Here’s a scenario:
All of your Windows devices are deployed via Azure AD Join/AutoPilot. All sign-ins hit Azure AD SSO w/MFA. All work is done on MS Platforms, and other cloud services or self hosted cloud services which auth through SSO. Everyone is remote and AD is hosted where only admins have access and only sync is used for AAD.
Do you the client devices still need some type of VPN service if there is no need to hit an internal network? Something like Nordvpn etc to access cloud services?
What would be a recommended best practice for people who wfh?
I’m pretty sure there is always a risk for compromised routers, but how much of a risk is that with HTTPS or proper client device controls/patching?
for your purpose, no, you don’t really need one.
However, NORD VPN isn’t the type of vpn you want to use if you are going to use a VPN, that is just for the paranoid who want to obfuscate where they are located in the first place, not for actual security.
Needed no.
Preferable yes.
But something like NordVPN wouldn’t really be the answer either, you want a more controlled and expansive solution that ties in across your entire security solution and endpoint control, maybe something like (iirc) Cisco Umbreĺa or one of the equivalent competition, maybe something from your your current endpoint protection provider to tie in with your current ecosystem.
Our IDS/IPS was on prem, so we piped through it. Having a big pipe helps and never noticed a slow down unless pulling a big DL. MDR agent solution is an option too
Preferable, yes. Our Azure AD/M365 environment is locked down to our public IP only (or Android/iOS devices that are MEM Compliant) through conditional access, and our VPN requires MFA and disables the user’s local gateway.
Security is all about layers. The more layers you have, the harder it is for something to be compromised. That being said, this comes down to the sensitivity of the data vs ease of use. In certain sectors, you absolutely should still use a VPN.
No telling what kind of holes someone has in their home network, Imo the more security you can throw in for WFH the better.
While not necessary, VPNs help protect data from being leaked on public and unsafe networks. Things like email or just logging into a website.
You don’t need a VPN but please, for the love of Pete, enable and lock down the local firewall on the endpoint. There are very dirty home and public networks out there that you don’t want ingress traffic reaching your endpoint.
What kind of VPN would you use, if there is no real internal network?
By that I mean there is no head office, “internal” means hosted on Azure, and everyone is remote.
We had IDS/IPS on prem at one point, but the office was closed. At some point we’ll get a new office, but we’re fully remote now, so there is no on-prem end point to connect to.
I am still trying to figure out the risk assessment for this. If someone goes to a Starbucks for example, what could happen? Can traffic be sniffed or https decrypted without compromising the client device in some way?
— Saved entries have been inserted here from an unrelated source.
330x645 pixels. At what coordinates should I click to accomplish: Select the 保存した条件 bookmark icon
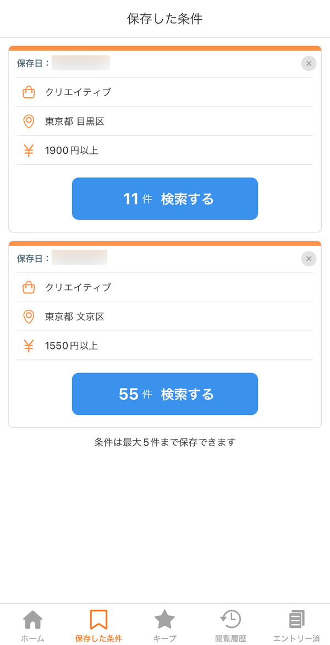[x=98, y=620]
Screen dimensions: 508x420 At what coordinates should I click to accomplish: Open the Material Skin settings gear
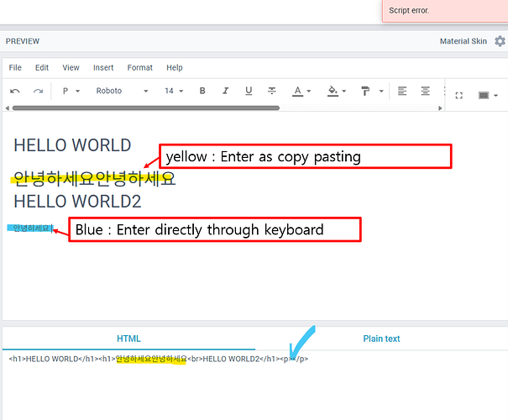point(500,41)
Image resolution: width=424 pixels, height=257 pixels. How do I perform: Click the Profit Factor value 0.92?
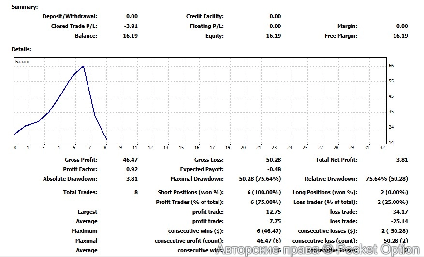132,169
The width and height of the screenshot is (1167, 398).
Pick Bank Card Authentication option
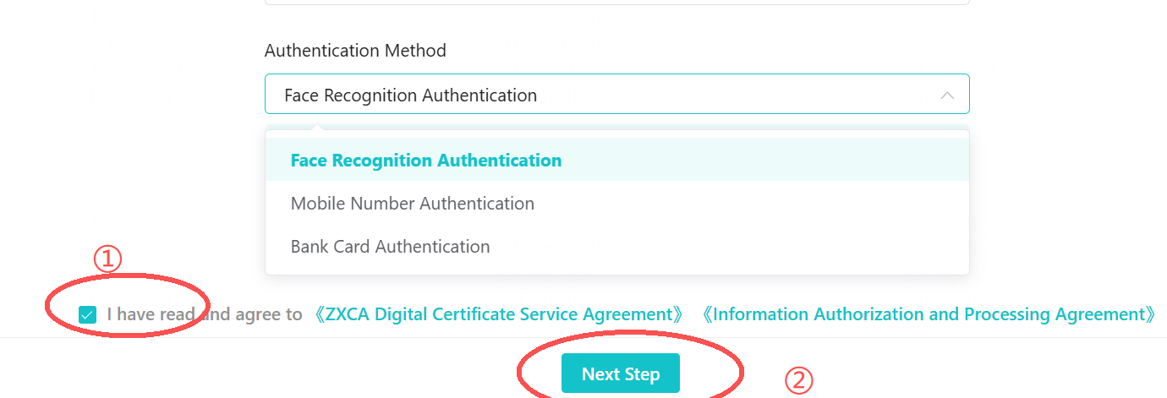tap(390, 247)
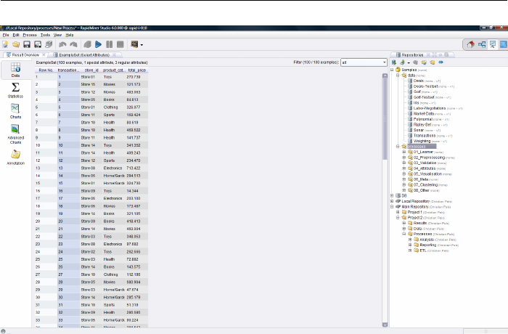Viewport: 508px width, 334px height.
Task: Collapse the Samples data folder
Action: pyautogui.click(x=398, y=75)
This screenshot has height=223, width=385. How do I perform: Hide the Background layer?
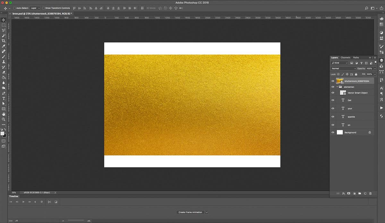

If the client devices is sufficiently locked down (admin privileges, patching, firewall, app locker) would only 0-Days be the main worry?
Personally, I wouldn’t bother with a VPN in your situation.
My information could be out of date, but here’s what I know / remember:
-
We are thankfully long past the days where websites were not using SSL/TLS and thus things like FireSheep existed which would allow folks on the same open WiFi network to sniff credentials out of cookies in a mass way.
-
Since most sites are TLS/SSL, the traffic can not be intercepted by normal means, but attackers are crafty. Things like EvilNginx exist that can impersonate websites pretty cleanly. I haven’t labbed EvilNginx in a long time to understand how unsuspecting clients interact with it, but I do believe it is still a viable vector. Hopefully fellow redditors can chime in.
-
Using a MiFi device is the safest option, because you never really know which WiFi network you can trust. A VPN can help in the sense that if you train your users to always connect to VPN first and to not conduct business if the VPN connection fails, you can avoid shoddy access points/networks (that generally block or attempt to block VPN connections). But how many users will actually care or follow protocol?
A VPN kill switch may be the ideal solution (if VPN doesn’t connect/can’t, then the adapter goes offline and doesn’t allow the user to shoot themselves in the foot).
- The main risk from a dirty WiFi network (outside of MITM and poisoning types of attacks), is that if the WiFi network is improperly configured and allows connections between devices on the LAN (or the attacker configured his network that way), then they can probe your device for weaknesses, vulnerabilities, open shares, etc. The hacker could be running automated Kali exploits against common vulns against every device that connects to the network. Or they could use DNS poisoning to lure a user to a website they host that attempts to deliver a drive by malware payload (thankfully activex and java in the browser is less prevalent).
It really comes down to your risk tolerance, criticality of the data that needs to be protected, etc. I’ve been in orgs where Sales were the only ones that really traveled and management didn’t take the HotSpot/WiFi threat seriously. I’ve been in other orgs where MiFi devices were strictly required.